== Stored records ==

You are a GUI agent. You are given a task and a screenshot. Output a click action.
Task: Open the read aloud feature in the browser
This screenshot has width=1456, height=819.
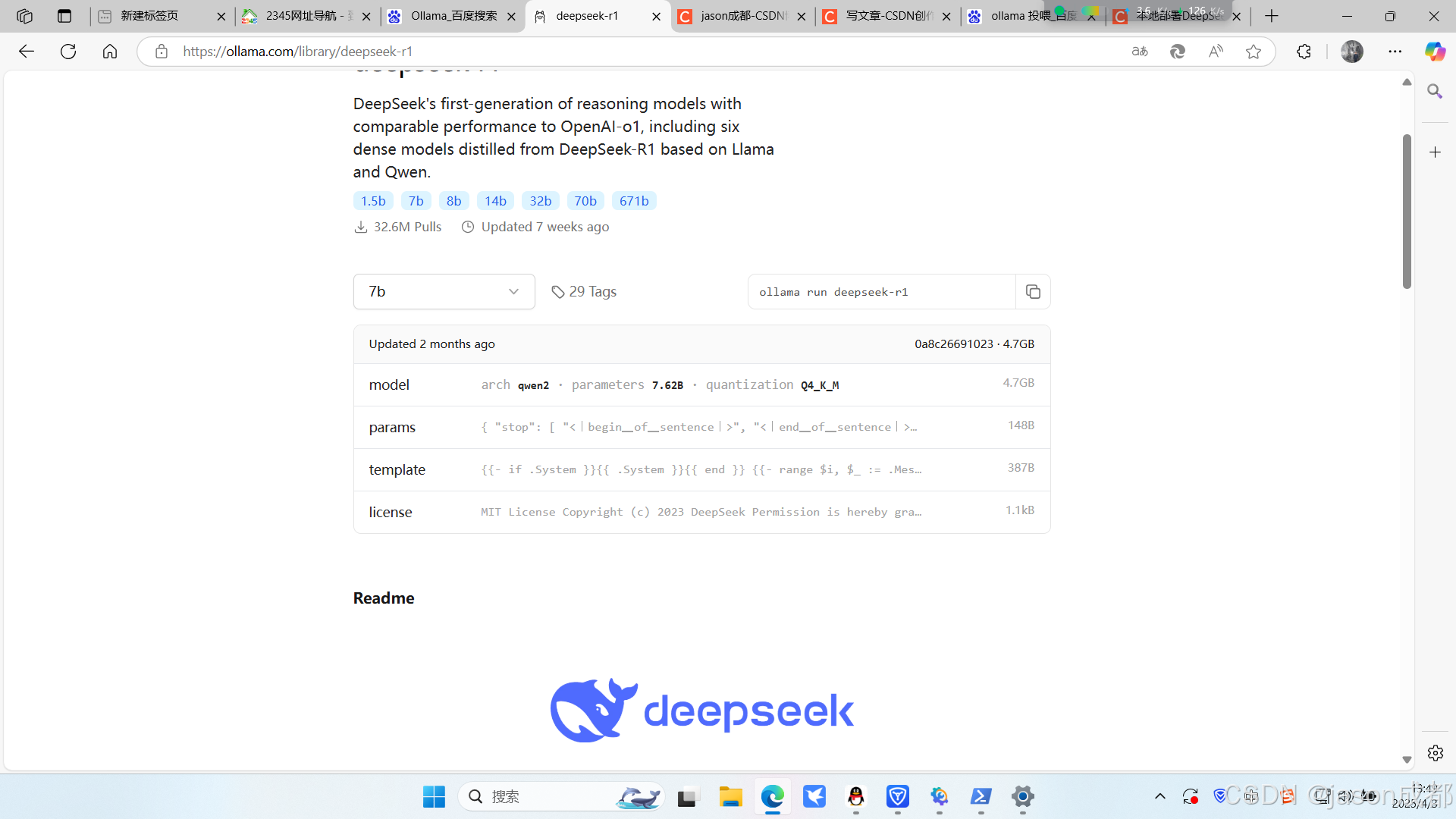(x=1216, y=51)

--

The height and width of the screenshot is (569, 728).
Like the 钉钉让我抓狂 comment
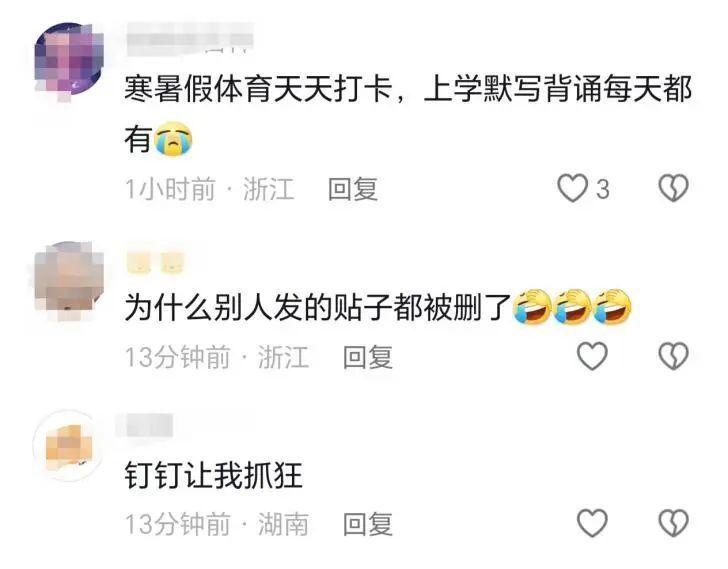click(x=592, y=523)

---

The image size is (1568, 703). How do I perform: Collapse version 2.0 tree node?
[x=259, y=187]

== Your task ==
Count the lines in the items above that contain the word "height", treating case as significant. Reply with the number only.

== Solution to this problem ==
2